- Objectif: Recopiez intégralement l'extrait ci-dessous sur la typographie arabe, sans y modifier le moindre caractère.

- Extrait du texte:
Il est évident que cela complique singulièrement la tâche de l'imprimeur qui
s'il veut réaliser un travail propre, doit en permanence ajuster ses caractères
pour que la fin d'une lettre corresponde exactement au début de la suivante.
Les méthodes informatiques rendent ceci de moins en moins vrai : sur Macintosh (et probablement sur PC) les ligatures contextuelles sont traitées automatiquement (techniquement parlant, avec la « resource » itl5 dans le sytème opérationnel du Macintosh). L'ère de l'ordinateur va permettre à l'écriture arabe de connaître son plein développement.
Les premiers imprimeurs arabes disposaient de plus d'un millier de caractères.
Ce chiffre fut progressivement réduit aux 300 dont disposent les imprimeries
contemporaines. Le premier défi de la typographie arabe est donc celui de la
rationalisation.
Oui, mais ce n'est plus vrai si l'on abandonne le plomb.
D'autre part, la difficulté majeure du point de vue technique, est celle de la
vocalisation. Il est en effet assez difficile de placer les voyelles courtes
(Dammah, Fathah et Kasrah) ou les autres signes diacritiques comme le Shaddah.

- Lignes de données:
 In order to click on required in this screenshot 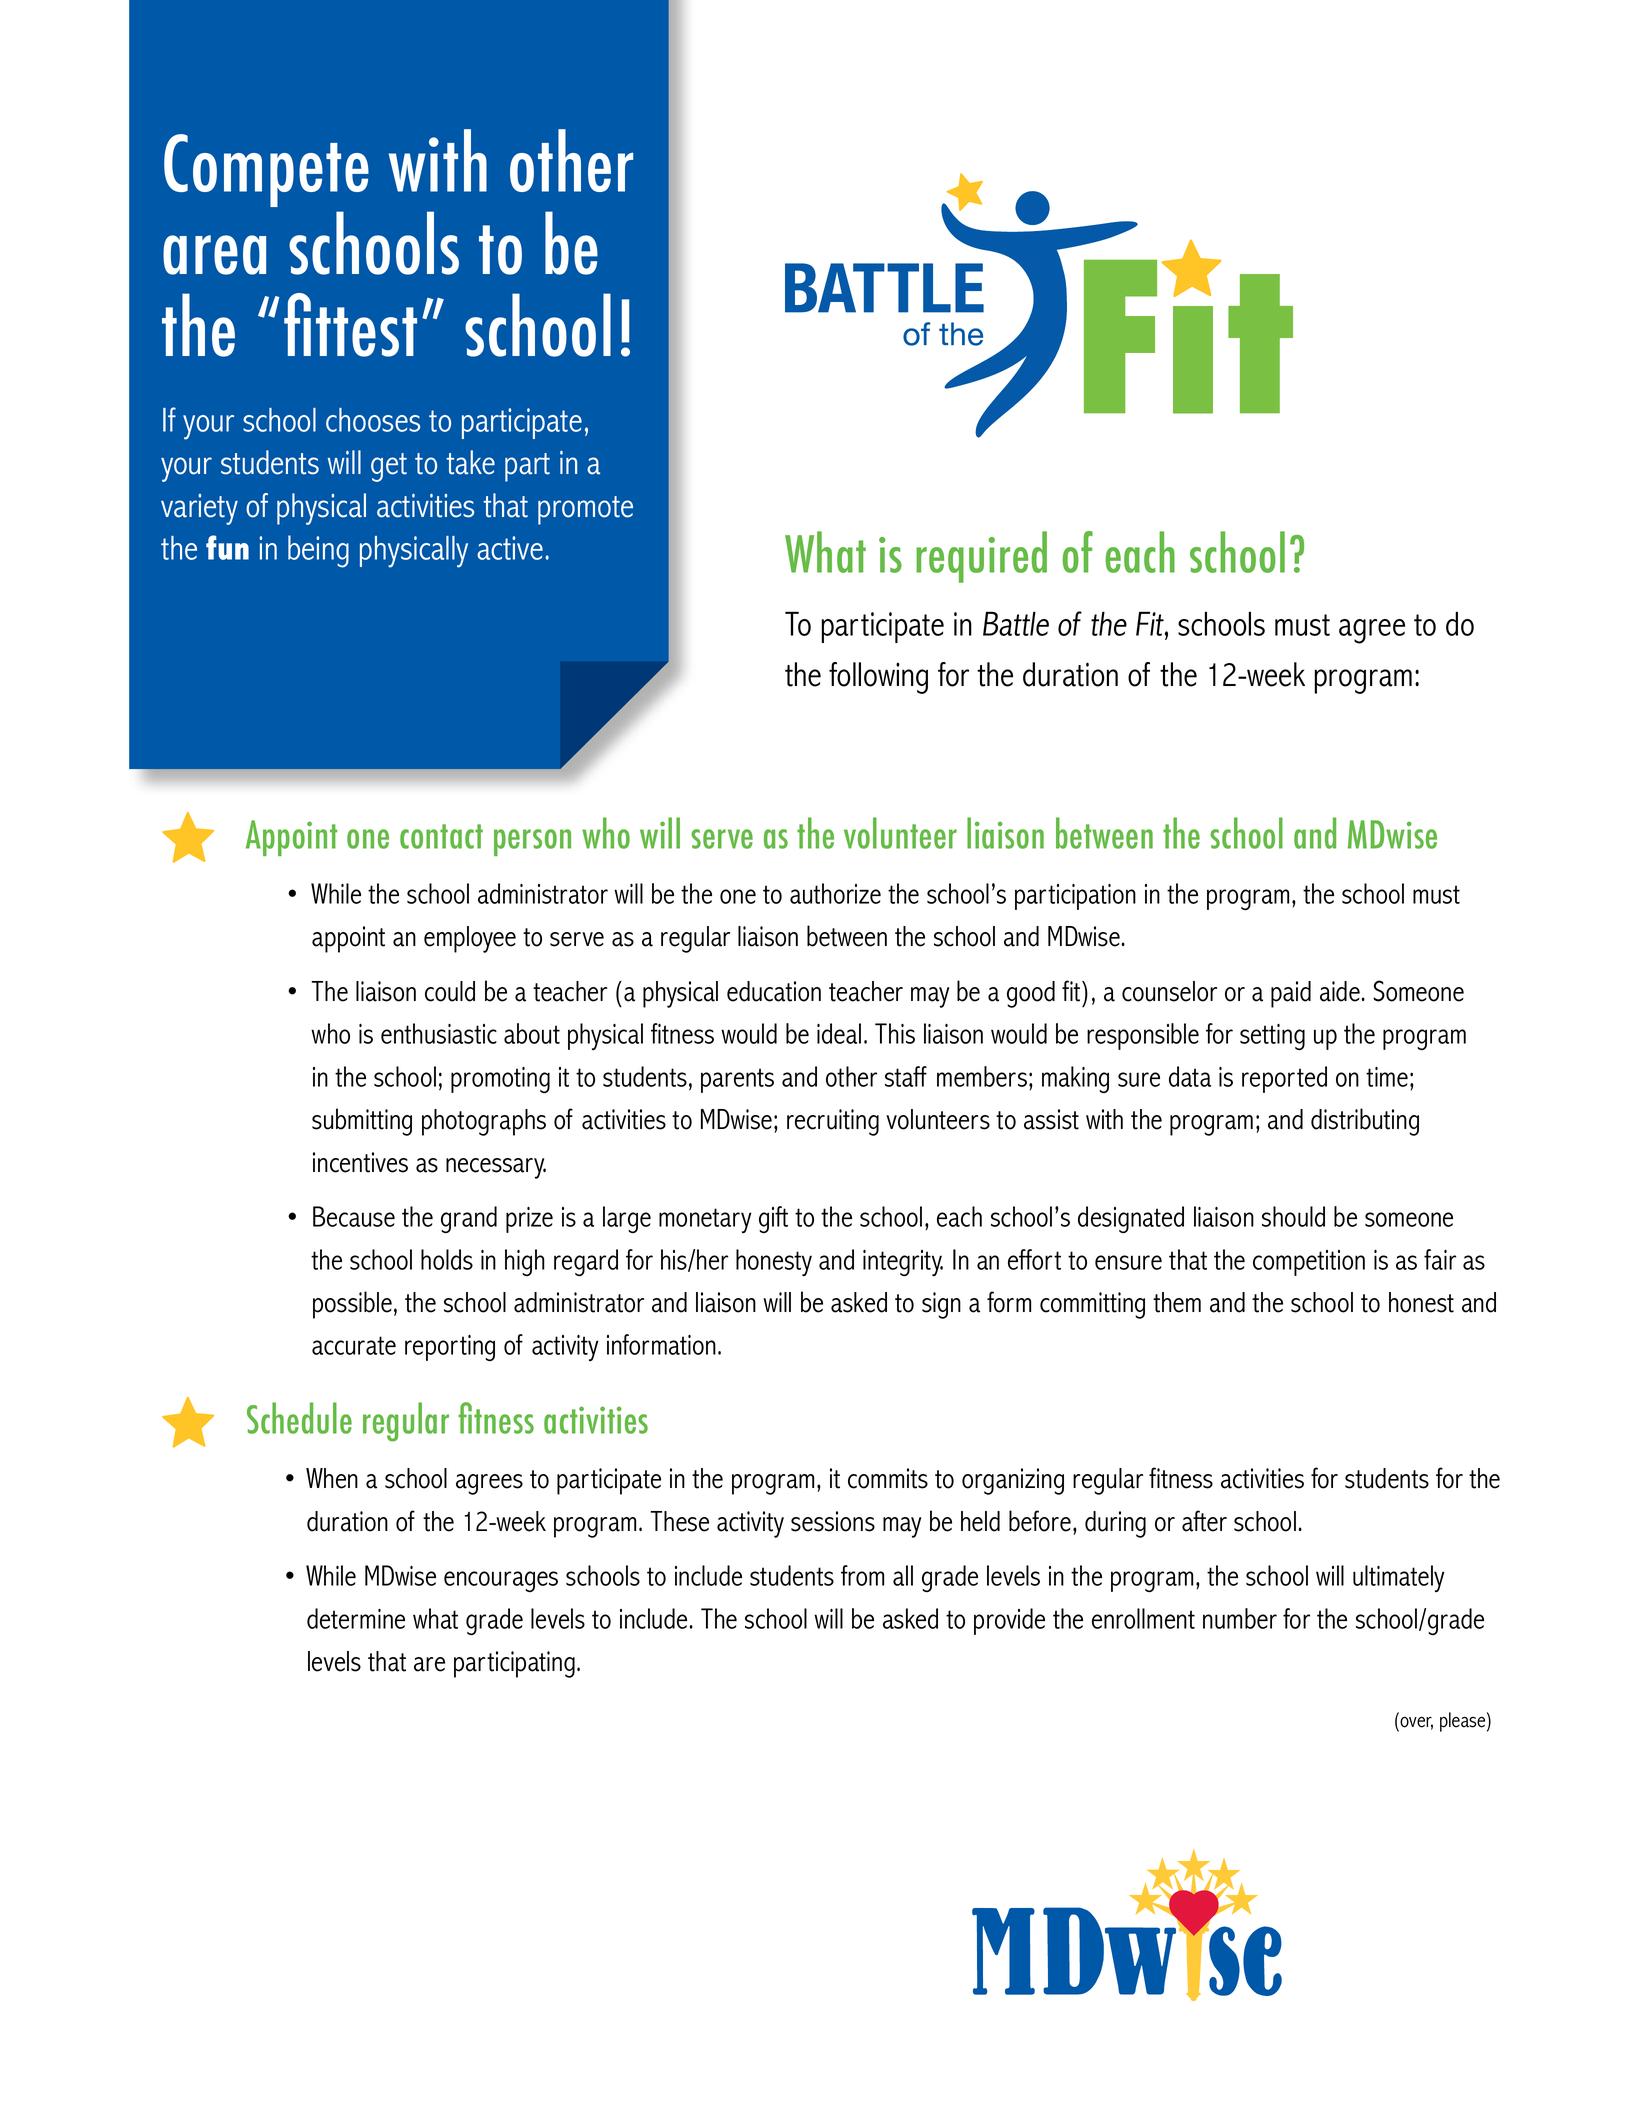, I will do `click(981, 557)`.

...

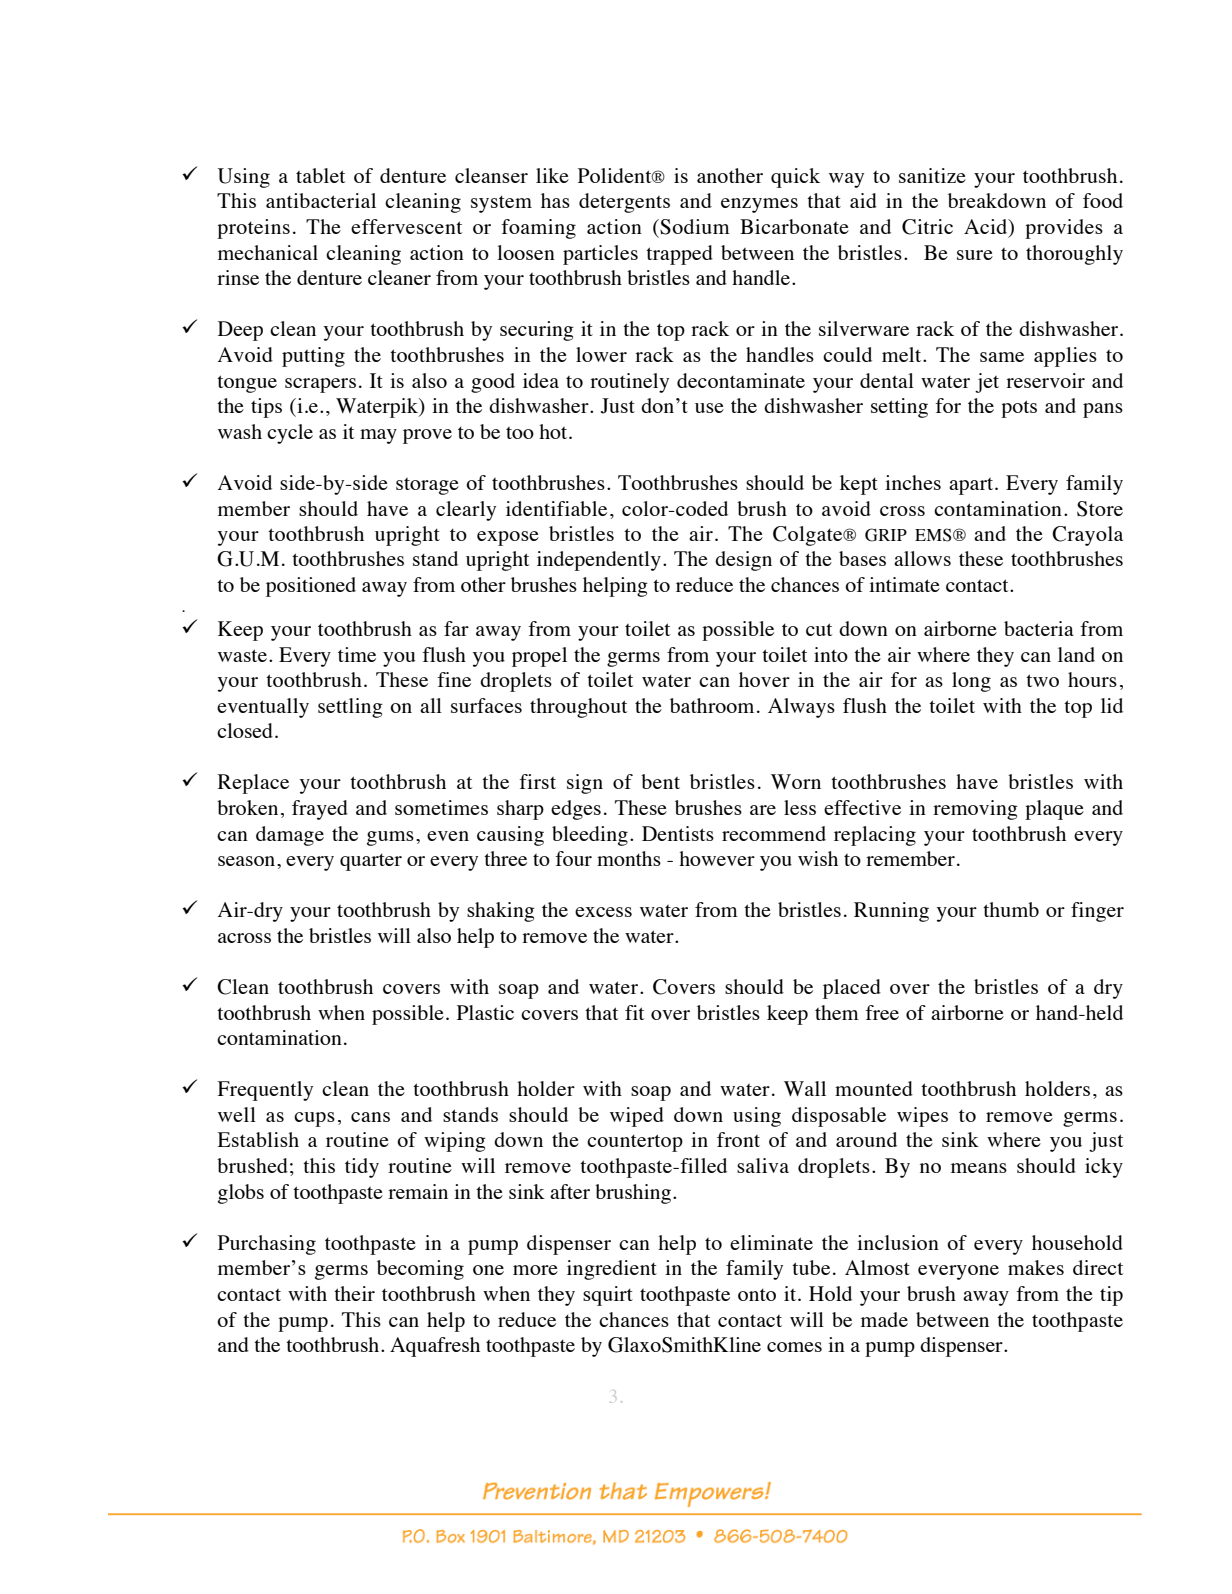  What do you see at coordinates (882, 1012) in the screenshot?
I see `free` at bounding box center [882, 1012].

- Résultat attendu:
Il est évident que cela complique singulièrement la tâche de l'imprimeur qui
s'il veut réaliser un travail propre, doit en permanence ajuster ses caractères
pour que la fin d'une lettre corresponde exactement au début de la suivante.
Les méthodes informatiques rendent ceci de moins en moins vrai : sur Macintosh (et probablement sur PC) les ligatures contextuelles sont traitées automatiquement (techniquement parlant, avec la « resource » itl5 dans le sytème opérationnel du Macintosh). L'ère de l'ordinateur va permettre à l'écriture arabe de connaître son plein développement.
Les premiers imprimeurs arabes disposaient de plus d'un millier de caractères.
Ce chiffre fut progressivement réduit aux 300 dont disposent les imprimeries
contemporaines. Le premier défi de la typographie arabe est donc celui de la
rationalisation.
Oui, mais ce n'est plus vrai si l'on abandonne le plomb.
D'autre part, la difficulté majeure du point de vue technique, est celle de la
vocalisation. Il est en effet assez difficile de placer les voyelles courtes
(Dammah, Fathah et Kasrah) ou les autres signes diacritiques comme le Shaddah.